* start Supplied text *

I did a workshop a couple of years ago, and something that was pointed out, and I don’t know whether I believe this completely, but in theatre you have the performer in front of you. They are a person, and as person they are immediately very complicated beings. So just having a person in front of you can be quite a complicated thing. In film it’s there, it’s printed, it’s in the past, and what’s there is what you get. Whereas when it’s live any numbers of things are possible. There’s a very different energy towards when it’s live, and a person’s there.  I saw a show  called ‘The Boy with Tape on his Face’ (NZ’s own Sam Wills)… freaking great show, real inspirational show for Alvin because that show – it’s very important that its live, and there’s that game with the audience where you don’t know what’s going to happen, and the humour (which is barely even a joke sometimes) is the surprise… all of a sudden the image is there and you weren’t expecting it, so that surprise keeps you intrigued up to the moment where you laugh. I think that game’s more powerful when it’s live, and anything can happen.

* end Supplied text *
* start Collected material *

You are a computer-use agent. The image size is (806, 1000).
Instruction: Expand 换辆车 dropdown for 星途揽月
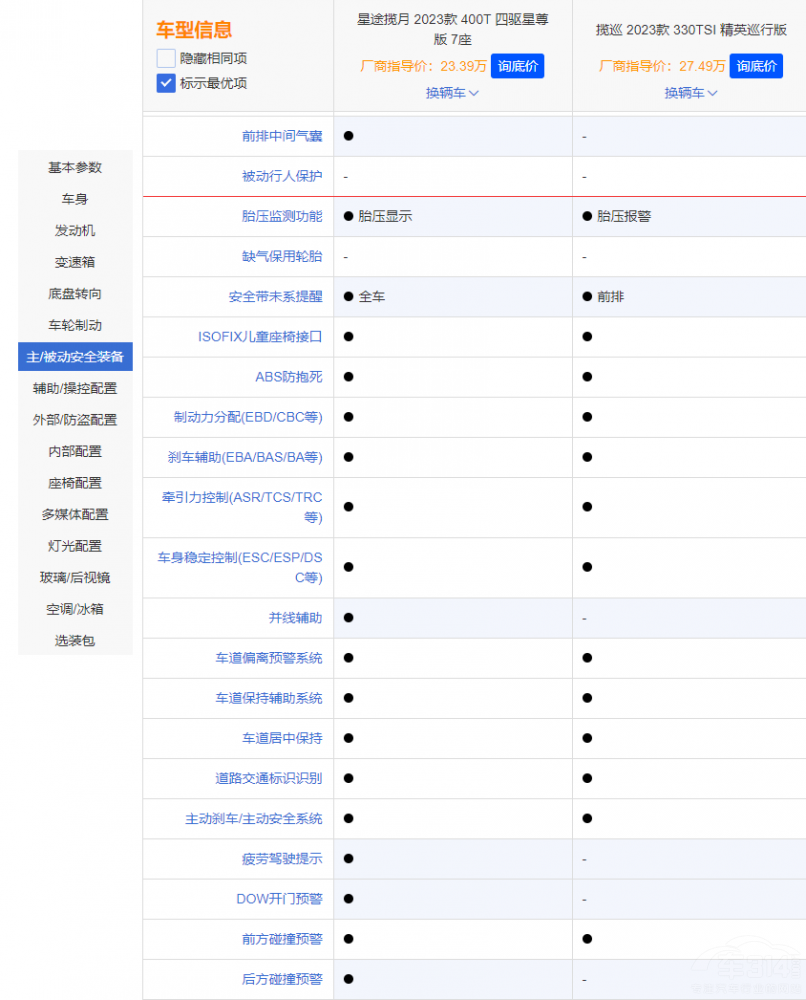(452, 93)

* end Collected material *

• Objective:
Can you sum up the passage on live performance in two sentences?

• Response for this exercise:
The speaker contrasts theatre, where a complicated living person stands before you and any number of things are possible, with film, which is printed, in the past, and fixed. Calling 'The Boy with Tape on his Face' an inspirational show for Alvin, the speaker says its unpredictable game with the audience and its surprise-driven humor are more powerful live.